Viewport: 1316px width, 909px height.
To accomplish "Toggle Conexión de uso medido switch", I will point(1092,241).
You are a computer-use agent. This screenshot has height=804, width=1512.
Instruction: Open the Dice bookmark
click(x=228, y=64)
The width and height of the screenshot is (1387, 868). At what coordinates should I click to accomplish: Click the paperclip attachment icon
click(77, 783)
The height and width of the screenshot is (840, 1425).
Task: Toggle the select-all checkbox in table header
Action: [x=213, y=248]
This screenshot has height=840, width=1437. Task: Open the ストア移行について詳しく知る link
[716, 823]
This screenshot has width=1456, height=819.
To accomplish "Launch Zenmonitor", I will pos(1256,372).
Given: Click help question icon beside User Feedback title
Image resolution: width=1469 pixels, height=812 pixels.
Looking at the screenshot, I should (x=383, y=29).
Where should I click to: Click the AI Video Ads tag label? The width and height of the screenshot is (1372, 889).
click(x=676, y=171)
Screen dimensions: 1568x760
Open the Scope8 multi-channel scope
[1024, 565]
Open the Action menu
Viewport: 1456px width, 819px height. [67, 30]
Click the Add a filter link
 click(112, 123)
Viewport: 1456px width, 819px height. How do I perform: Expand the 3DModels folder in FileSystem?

================

**BRIEF**
How many lines of the listing above carry the string "will"? Report that number with no other text.

**SOLUTION**
2